• [Information provided]:

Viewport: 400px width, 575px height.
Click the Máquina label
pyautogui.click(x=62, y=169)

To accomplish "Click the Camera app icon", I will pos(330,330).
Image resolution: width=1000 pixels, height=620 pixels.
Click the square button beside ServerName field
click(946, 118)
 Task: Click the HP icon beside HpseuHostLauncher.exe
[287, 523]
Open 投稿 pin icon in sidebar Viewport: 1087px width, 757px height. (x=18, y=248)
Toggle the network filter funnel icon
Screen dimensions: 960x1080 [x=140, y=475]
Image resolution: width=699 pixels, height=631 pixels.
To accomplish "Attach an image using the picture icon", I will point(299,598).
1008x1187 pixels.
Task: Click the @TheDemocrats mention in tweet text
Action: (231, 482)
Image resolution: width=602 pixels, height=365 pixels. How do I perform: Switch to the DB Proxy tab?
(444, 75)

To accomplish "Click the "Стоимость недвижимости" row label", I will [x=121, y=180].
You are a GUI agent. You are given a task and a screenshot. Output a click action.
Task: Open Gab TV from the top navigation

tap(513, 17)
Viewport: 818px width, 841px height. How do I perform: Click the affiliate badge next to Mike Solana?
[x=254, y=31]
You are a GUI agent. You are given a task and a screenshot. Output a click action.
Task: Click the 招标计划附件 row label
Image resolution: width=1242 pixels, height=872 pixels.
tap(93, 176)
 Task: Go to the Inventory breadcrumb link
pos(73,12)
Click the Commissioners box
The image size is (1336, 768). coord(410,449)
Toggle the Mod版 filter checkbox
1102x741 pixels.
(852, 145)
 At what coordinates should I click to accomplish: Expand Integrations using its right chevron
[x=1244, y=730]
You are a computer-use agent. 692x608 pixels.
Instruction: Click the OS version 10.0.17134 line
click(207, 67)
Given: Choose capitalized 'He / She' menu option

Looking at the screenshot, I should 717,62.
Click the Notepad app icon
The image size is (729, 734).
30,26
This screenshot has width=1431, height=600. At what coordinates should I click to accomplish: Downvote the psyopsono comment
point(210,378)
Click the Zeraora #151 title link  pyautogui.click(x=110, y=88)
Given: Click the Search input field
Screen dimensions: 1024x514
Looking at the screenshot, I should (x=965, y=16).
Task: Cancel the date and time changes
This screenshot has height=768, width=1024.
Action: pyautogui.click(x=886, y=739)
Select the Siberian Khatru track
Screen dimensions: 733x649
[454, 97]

• [Work order]:
Could you write out every entry above exactly as it appears?

• [Solution to this exercise]:
Viewport: 400px width, 575px height.
Click the Máquina label
pyautogui.click(x=62, y=169)

To accomplish "Click the Camera app icon", I will pos(330,330).
Image resolution: width=1000 pixels, height=620 pixels.
Click the square button beside ServerName field
click(946, 118)
 Task: Click the HP icon beside HpseuHostLauncher.exe
[287, 523]
Open 投稿 pin icon in sidebar Viewport: 1087px width, 757px height. (x=18, y=248)
Toggle the network filter funnel icon
Screen dimensions: 960x1080 [x=140, y=475]
Image resolution: width=699 pixels, height=631 pixels.
To accomplish "Attach an image using the picture icon", I will point(299,598).
1008x1187 pixels.
Task: Click the @TheDemocrats mention in tweet text
Action: (231, 482)
Image resolution: width=602 pixels, height=365 pixels. How do I perform: Switch to the DB Proxy tab?
(444, 75)

To accomplish "Click the "Стоимость недвижимости" row label", I will [x=121, y=180].
You are a GUI agent. You are given a task and a screenshot. Output a click action.
Task: Open Gab TV from the top navigation

tap(513, 17)
Viewport: 818px width, 841px height. How do I perform: Click the affiliate badge next to Mike Solana?
[x=254, y=31]
You are a GUI agent. You are given a task and a screenshot. Output a click action.
Task: Click the 招标计划附件 row label
Image resolution: width=1242 pixels, height=872 pixels.
tap(93, 176)
 Task: Go to the Inventory breadcrumb link
pos(73,12)
Click the Commissioners box
The image size is (1336, 768). coord(410,449)
Toggle the Mod版 filter checkbox
1102x741 pixels.
(852, 145)
 At what coordinates should I click to accomplish: Expand Integrations using its right chevron
[x=1244, y=730]
You are a computer-use agent. 692x608 pixels.
Instruction: Click the OS version 10.0.17134 line
click(207, 67)
Given: Choose capitalized 'He / She' menu option

Looking at the screenshot, I should 717,62.
Click the Notepad app icon
The image size is (729, 734).
30,26
This screenshot has width=1431, height=600. At what coordinates should I click to accomplish: Downvote the psyopsono comment
point(210,378)
Click the Zeraora #151 title link  pyautogui.click(x=110, y=88)
Given: Click the Search input field
Screen dimensions: 1024x514
Looking at the screenshot, I should (x=965, y=16).
Task: Cancel the date and time changes
This screenshot has height=768, width=1024.
Action: pyautogui.click(x=886, y=739)
Select the Siberian Khatru track
Screen dimensions: 733x649
[454, 97]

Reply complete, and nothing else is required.